Zeigedaten für Text und Elemente:
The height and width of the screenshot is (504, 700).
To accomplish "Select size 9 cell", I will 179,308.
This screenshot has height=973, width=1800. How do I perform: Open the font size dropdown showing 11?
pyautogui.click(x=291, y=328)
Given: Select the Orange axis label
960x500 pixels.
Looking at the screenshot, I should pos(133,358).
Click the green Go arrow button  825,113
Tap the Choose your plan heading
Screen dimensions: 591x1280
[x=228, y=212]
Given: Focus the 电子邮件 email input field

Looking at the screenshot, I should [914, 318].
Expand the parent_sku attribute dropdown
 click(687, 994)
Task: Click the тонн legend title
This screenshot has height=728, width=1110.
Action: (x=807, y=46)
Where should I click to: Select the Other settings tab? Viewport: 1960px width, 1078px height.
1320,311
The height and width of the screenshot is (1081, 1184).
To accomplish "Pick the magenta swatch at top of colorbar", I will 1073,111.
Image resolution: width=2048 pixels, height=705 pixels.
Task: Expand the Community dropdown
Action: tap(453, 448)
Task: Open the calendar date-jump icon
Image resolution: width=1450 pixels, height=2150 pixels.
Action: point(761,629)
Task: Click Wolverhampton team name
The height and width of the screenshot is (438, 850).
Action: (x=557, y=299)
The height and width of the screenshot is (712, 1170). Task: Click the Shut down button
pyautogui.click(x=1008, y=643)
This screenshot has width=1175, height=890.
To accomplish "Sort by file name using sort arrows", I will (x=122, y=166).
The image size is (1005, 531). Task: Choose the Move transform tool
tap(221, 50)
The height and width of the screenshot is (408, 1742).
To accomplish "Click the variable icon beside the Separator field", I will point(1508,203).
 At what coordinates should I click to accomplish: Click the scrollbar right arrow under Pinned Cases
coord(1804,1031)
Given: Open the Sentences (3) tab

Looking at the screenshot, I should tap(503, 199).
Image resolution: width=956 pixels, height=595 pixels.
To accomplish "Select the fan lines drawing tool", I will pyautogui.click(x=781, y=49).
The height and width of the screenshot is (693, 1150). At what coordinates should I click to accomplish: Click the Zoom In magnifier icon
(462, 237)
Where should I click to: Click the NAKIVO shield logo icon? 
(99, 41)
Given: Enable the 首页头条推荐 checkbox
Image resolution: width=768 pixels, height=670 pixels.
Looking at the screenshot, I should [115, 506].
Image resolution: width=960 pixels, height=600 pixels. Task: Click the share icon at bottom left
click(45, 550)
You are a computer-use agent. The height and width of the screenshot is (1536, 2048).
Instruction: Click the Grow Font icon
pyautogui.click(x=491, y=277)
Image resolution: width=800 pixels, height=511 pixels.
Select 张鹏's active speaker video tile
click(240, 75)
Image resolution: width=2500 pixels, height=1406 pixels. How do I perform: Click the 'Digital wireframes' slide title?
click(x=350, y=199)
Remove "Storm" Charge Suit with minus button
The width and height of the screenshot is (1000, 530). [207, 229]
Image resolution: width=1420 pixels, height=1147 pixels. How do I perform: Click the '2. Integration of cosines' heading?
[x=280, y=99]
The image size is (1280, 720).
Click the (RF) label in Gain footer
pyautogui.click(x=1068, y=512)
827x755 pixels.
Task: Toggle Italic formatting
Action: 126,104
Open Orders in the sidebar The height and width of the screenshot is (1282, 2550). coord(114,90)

-- AUFGABE --
Gib die Zeilen ab der Zeile mit "The image size is (1280, 720)." bis zum Ende der Daten unverändert wieder, beide Enden eingeschlossen.

-- ANTWORT --
The image size is (1280, 720).
Click the (RF) label in Gain footer
pyautogui.click(x=1068, y=512)
827x755 pixels.
Task: Toggle Italic formatting
Action: 126,104
Open Orders in the sidebar The height and width of the screenshot is (1282, 2550). coord(114,90)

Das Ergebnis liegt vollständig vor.